▶ _SOURCE TEXT_

»»

Treatment restores ‘freedom’
Like thousands of other Kiwis, Margot Koko fills her weekend deep in domestic life – in her case, nipping up a ladder to hang an ornament on a wall before rustling up a nice relish.
A year ago such mundane tasks would have been beyond her. Multiple sclerosis – a disease of the central nervous system that affects movement, sensation and body functions – has for more than two decades ravaged her body. It took her to such dark places she had to give up work, was left on antidepressants and needing help from a psychologist.
She could barely walk across a room unaided – if she was even able to get out of bed – struggled to concentrate enough to read and felt robbed of the normal life she desperately wanted.
All that changed when she underwent stem cell treatment in October, a therapy that effectively resets a person’s immune system and stops it attacking their own nervous system. The treatment is not available in New Zealand, so Koko and her husband, Tom, had to raise more than $80,000 to travel from their home in Christchurch to a private clinic in Mexico.
The results were immediate. ‘‘After my first lot of chemotherapy, I got rid of my walking cane and frame. There were benefits straight away,’’ she said.
Those benefits have multiplied in the months since. ‘‘I have got my life back,’’ she said.
About 4000 Kiwis have multiple sclerosis. Koko, 43, is not alone in looking abroad for treatments that can potentially halt the disease.
Some have sought therapy in Russia, in particular hematopoietic stem cell transplantation (HSCT), which involves chemotherapy and stem cell replacement.
HSCT, which Koko received, is used in New Zealand for some forms of cancer but is not available for MS, although disease modifying treatment drugs are available. It is a position the Multiple Sclerosis Society of New Zealand (MSNZ) wants changed, calling on the Ministry of Health in
2017 to make it available publicly for certain patients within clinical trial settings.
According to MSNZ’s website, much of the scepticism surrounding HSCT is due to early transplants raising a number of concerns about the safety and efficacy with several long-term lifethreatening complications.
More recent trials have defined the criteria for whom success is most likely to be achieved.
Koko’s diagnosis came at the age of 22, almost six years after she woke up one day as a 16-yearold to find she was temporarily blind in her left eye.
Despite years of frustration – of debilitating exhaustion that meant making dinner was a major achievement, of having to give up dreams of studying, of repeated steroid treatments – Koko feels she has had a ‘‘great’’ life. ‘‘I have a beautiful husband who has been amazing, I’ve been able to have children and I was able to play sport – I played netball.’’ But MS ate away at her confidence, and after hitting rock bottom three years ago she decided to look at treatment options. ‘‘I got to the point where I was using walking devices, I had no control over my bowel and bladder and I couldn’t run my family home.’’
After researching overseas treatment she contacted MS sufferers – and found someone in Christchurch who had been through a similar journey.
Koko no longer has bladder and bowel dysfunction, her cognitive abilities have improved and the fatigue has lifted. She urged others to undertake their own research.

««

▶ _PROVIDED DATA_
»»

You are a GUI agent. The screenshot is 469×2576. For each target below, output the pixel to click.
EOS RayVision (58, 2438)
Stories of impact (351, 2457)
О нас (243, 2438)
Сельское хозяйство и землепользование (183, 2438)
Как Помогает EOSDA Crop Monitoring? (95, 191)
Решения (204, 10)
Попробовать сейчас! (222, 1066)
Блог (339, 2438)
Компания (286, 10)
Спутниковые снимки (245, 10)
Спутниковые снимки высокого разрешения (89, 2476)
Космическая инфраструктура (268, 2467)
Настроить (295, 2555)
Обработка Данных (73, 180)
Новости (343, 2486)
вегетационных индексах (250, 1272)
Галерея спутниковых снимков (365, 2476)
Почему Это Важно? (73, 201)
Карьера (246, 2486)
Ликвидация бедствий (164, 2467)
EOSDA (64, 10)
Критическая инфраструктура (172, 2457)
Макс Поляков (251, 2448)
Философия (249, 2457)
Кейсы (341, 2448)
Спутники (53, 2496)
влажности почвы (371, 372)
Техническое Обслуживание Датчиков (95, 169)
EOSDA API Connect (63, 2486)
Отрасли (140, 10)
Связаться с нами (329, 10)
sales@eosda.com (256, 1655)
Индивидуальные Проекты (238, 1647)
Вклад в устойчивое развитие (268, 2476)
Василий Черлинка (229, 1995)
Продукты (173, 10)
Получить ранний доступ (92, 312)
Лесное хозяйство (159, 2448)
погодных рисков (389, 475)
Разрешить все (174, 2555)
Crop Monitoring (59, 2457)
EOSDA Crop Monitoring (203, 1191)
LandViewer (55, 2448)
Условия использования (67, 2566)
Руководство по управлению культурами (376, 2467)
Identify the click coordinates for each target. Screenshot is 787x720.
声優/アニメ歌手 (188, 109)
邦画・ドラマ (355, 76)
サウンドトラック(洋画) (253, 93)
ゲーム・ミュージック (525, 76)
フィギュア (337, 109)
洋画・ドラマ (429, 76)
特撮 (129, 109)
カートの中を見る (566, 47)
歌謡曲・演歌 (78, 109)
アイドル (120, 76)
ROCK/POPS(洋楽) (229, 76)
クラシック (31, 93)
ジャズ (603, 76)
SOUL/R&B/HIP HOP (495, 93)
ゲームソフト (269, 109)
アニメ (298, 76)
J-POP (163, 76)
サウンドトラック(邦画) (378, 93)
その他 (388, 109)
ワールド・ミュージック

««

▶ _WHAT YOU ARE ASKED TO DO_
Summarize the article at the top about Margot Koko's multiple sclerosis treatment in three sentences.

▶ _SOLVED PROBLEM_
Margot Koko, a 43-year-old from Christchurch whose multiple sclerosis had left her barely able to walk across a room and forced her to give up work, underwent stem cell treatment at a private clinic in Mexico in October after she and her husband raised more than $80,000. After her first round of chemotherapy she got rid of her walking cane and frame, and she no longer has bladder and bowel dysfunction, her cognitive abilities have improved and her fatigue has lifted. The treatment she received, HSCT, is not available for MS in New Zealand, and the Multiple Sclerosis Society of New Zealand has called on the Ministry of Health to make it publicly available for certain patients within clinical trial settings.